►

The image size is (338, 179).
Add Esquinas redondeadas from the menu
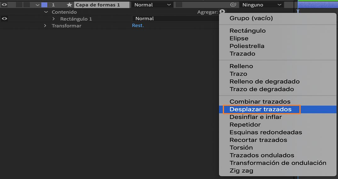(266, 132)
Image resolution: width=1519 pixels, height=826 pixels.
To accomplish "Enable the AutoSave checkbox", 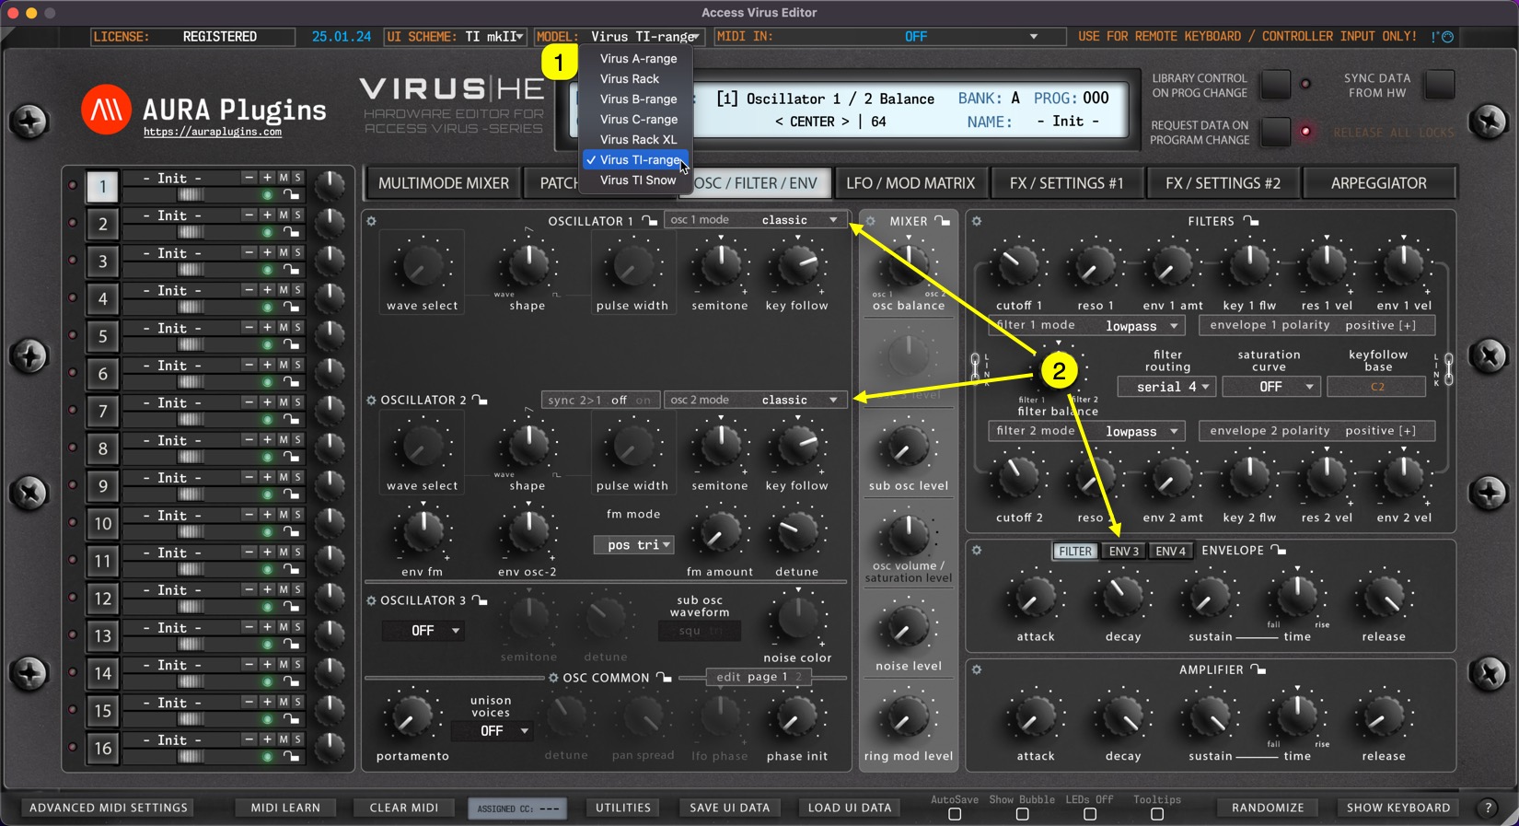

◄

# Aim of the task:
Can you render the listing above as a JSON list of strings, one string per line, with blank lines and the pictures left out?

# Completed exercise:
[
  "The image size is (338, 179).",
  "Add Esquinas redondeadas from the menu",
  "(266, 132)",
  "Image resolution: width=1519 pixels, height=826 pixels.",
  "To accomplish \"Enable the AutoSave checkbox\", "
]